Question

The \(\mathrm{pH}\) of an acidic buffer according to the Henderson equation is given by (a) \(\mathrm{p} K_{a}-\log \frac{[\mathrm{Salt}]}{[\mathrm{Acid}]}\) (b) \(\mathrm{pK}_{a}+\log \frac{[\mathrm{Salt}]}{[\mathrm{Acid}]}\) (c) \(\mathrm{p} \boldsymbol{K}_{a}+\log \frac{[\mathrm{Acid}]}{[\mathrm{Salt}]}\) (d) \(-p k_{a}+\log \frac{[\text { Salt }]}{[\text { Acid }]}\)

Short answer

The correct formulation of the Henderson equation that represents the pH of an acidic buffer solution is (b) \(\mathrm{pK}_{a}+\log \frac{[\mathrm{Salt}]}{[\mathrm{Acid}]}\).

Step-by-step solution

Understanding the Henderson Equation

The Henderson-Hasselbalch equation is a simplified expression of the law of mass action which is used to calculate the pH of buffer solutions. The equation is given as \(pH = pKa + \log \frac{[Salt]}{[Acid]}\) .

Analyzing the Options

We will analyze each option and compare it with the original Henderson equation. (a) \(\mathrm{p} K_{a}-\log \frac{[\mathrm{Salt}]}{[\mathrm{Acid}]}\): In this option, minus sign appears instead of plus in the equation which is incorrect. In options (c) and (d), the expressions after the logarithm are reversed or incorrectly sign as compared to the actual equation and hence they are incorrect. However, option (b) \(\mathrm{pK}_{a}+\log \frac{[\mathrm{Salt}]}{[\mathrm{Acid}]}\) perfectly matches to the actual Henderson equation and hence, it is the correct formulation.

Key concepts

pH of Buffer Solutions

Buffer solutions are special solutions that help maintain a stable pH when small amounts of acid or base are added. They are typically made from a mixture of a weak acid and its conjugate base or a weak base and its conjugate acid. To calculate the pH of these solutions, we use the Henderson-Hasselbalch equation.

The equation is given as:

• \( \mathrm{pH} = \mathrm{pK_a} + \log \frac{[\mathrm{Salt}]}{[\mathrm{Acid}]} \)

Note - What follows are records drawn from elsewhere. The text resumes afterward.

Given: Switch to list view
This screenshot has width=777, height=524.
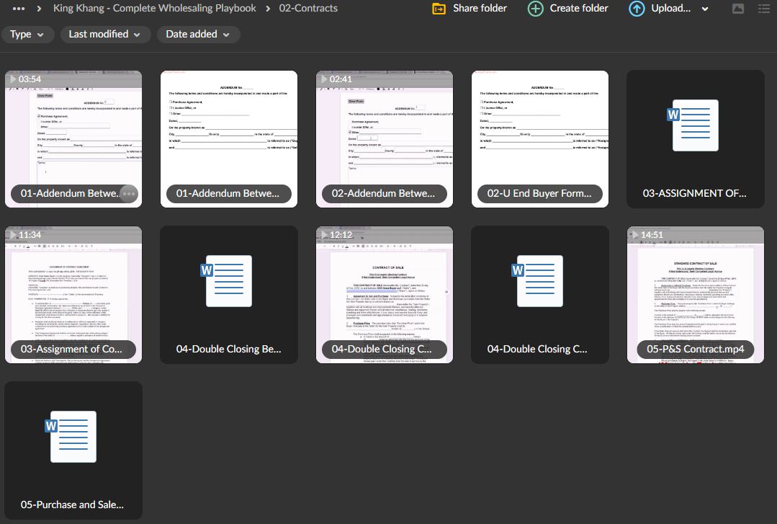Looking at the screenshot, I should tap(765, 9).
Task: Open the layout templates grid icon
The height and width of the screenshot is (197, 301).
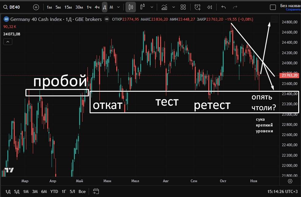Action: point(183,7)
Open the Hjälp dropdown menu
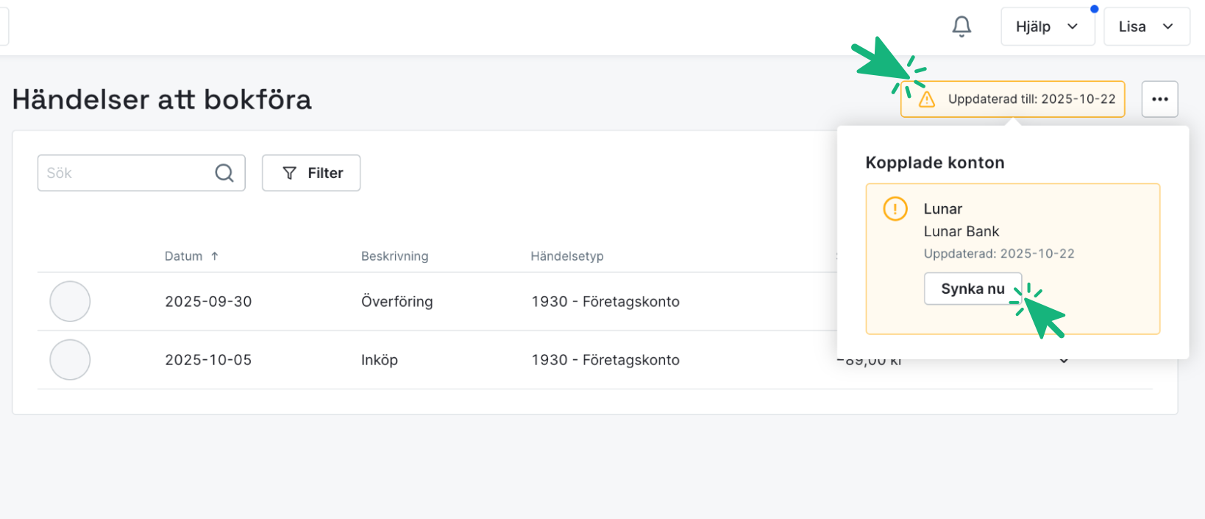 click(x=1047, y=27)
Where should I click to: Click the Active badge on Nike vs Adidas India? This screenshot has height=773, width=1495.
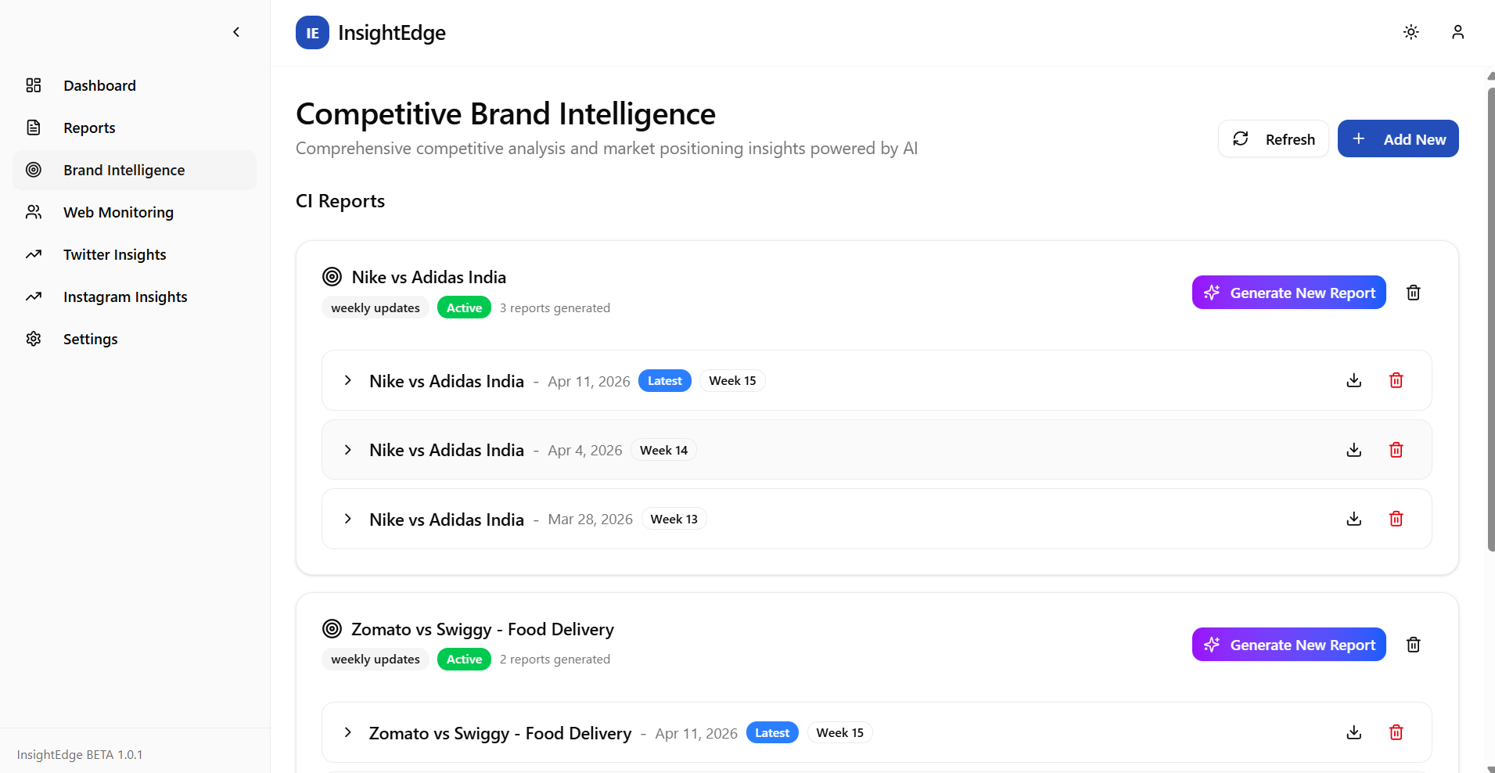coord(464,307)
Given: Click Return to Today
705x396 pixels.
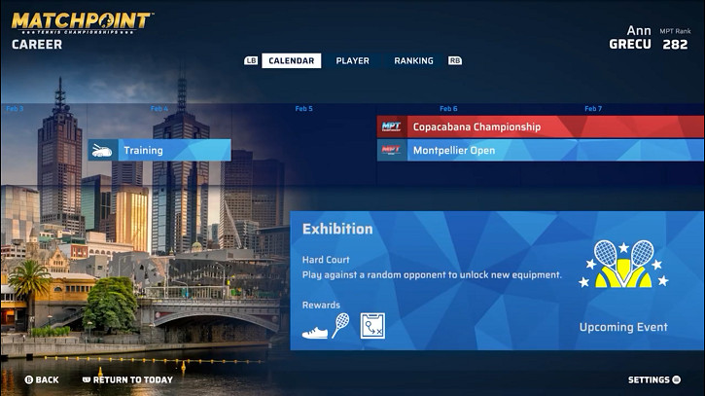Looking at the screenshot, I should (x=127, y=379).
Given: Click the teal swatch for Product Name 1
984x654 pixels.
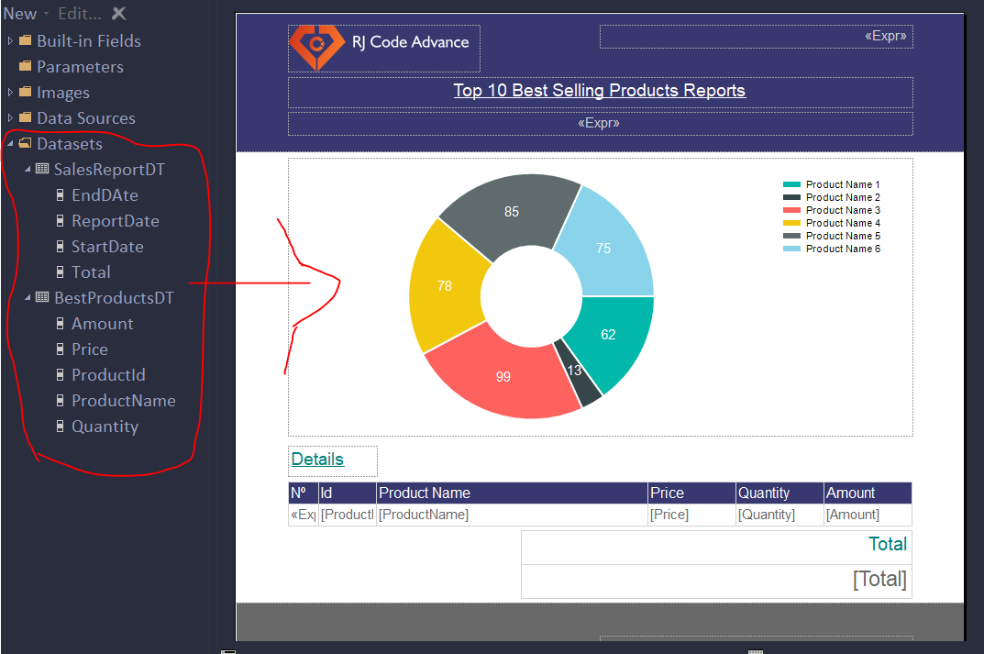Looking at the screenshot, I should point(790,183).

The formula relates the pH of a buffer solution to the pKa of the acid, which indicates the acid strength, and the ratio of the concentrations of salt (conjugate base) and acid.

By applying this equation, one can predict how the buffer reacts to changes. This is crucial in biochemical experiments where maintaining a specific pH is vital for enzyme function.

Acidic Buffer Calculation

An acidic buffer is a solution that has a pH less than 7 and is typically composed of a weak acid and its salt. For example, acetic acid (CH₃COOH) and its salt, sodium acetate (CH₃COONa), can make an acidic buffer.

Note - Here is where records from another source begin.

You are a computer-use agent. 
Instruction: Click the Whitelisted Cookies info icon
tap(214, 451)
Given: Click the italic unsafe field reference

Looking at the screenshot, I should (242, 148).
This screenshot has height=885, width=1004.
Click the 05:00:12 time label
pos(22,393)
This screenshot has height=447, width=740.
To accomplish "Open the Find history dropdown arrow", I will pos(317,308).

Calculating pH using the Henderson-Hasselbalch equation involves:

• Determining the concentration of the acid and its salt.
• Knowing the pKa value of the acid - a constant that varies for each acid indicating its strength.
• Using the ratio \( \frac{[\mathrm{Salt}]}{[\mathrm{Acid}]} \) in the equation:
• Substituting into \( \mathrm{pH} = \mathrm{pK_a} + \log \frac{[\mathrm{Salt}]}{[\mathrm{Acid}]} \)

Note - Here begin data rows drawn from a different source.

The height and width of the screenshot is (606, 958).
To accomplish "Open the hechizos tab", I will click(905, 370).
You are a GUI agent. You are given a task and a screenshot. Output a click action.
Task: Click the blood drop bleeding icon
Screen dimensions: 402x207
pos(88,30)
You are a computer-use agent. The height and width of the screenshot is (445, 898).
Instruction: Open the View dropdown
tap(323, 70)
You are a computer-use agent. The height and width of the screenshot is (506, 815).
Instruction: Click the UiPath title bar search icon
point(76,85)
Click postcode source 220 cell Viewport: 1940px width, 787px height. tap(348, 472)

This computation helps foresee the pH precisely and ensures the buffer's effectiveness. Understanding this calculation is essential for chemistry students and professionals dealing with buffer solutions in real-world applications like pharmaceuticals and environmental science.

Law of Mass Action

The law of mass action describes how the rate of a chemical reaction is related to the concentrations of the reactants. This law plays a critical role in establishing the equilibrium state, where the forward reaction rate equals the backward reaction rate, so no net changes are observed.

For buffer solutions, this law underpins the Henderson-Hasselbalch equation by providing an understanding of acid-base equilibrium. When combined with pH calculations, it helps elucidate why buffers maintain their stability.

• It predicts how changes in concentration affect the equilibrium position and thus the buffer's pH.
• Allows for approximation through the Henderson-Hasselbalch equation under the assumption of minimal change in reactant concentrations.

Therefore, understanding both the law and its practical application via the equation helps one grasp the core concepts of chemical reactions and buffer systems.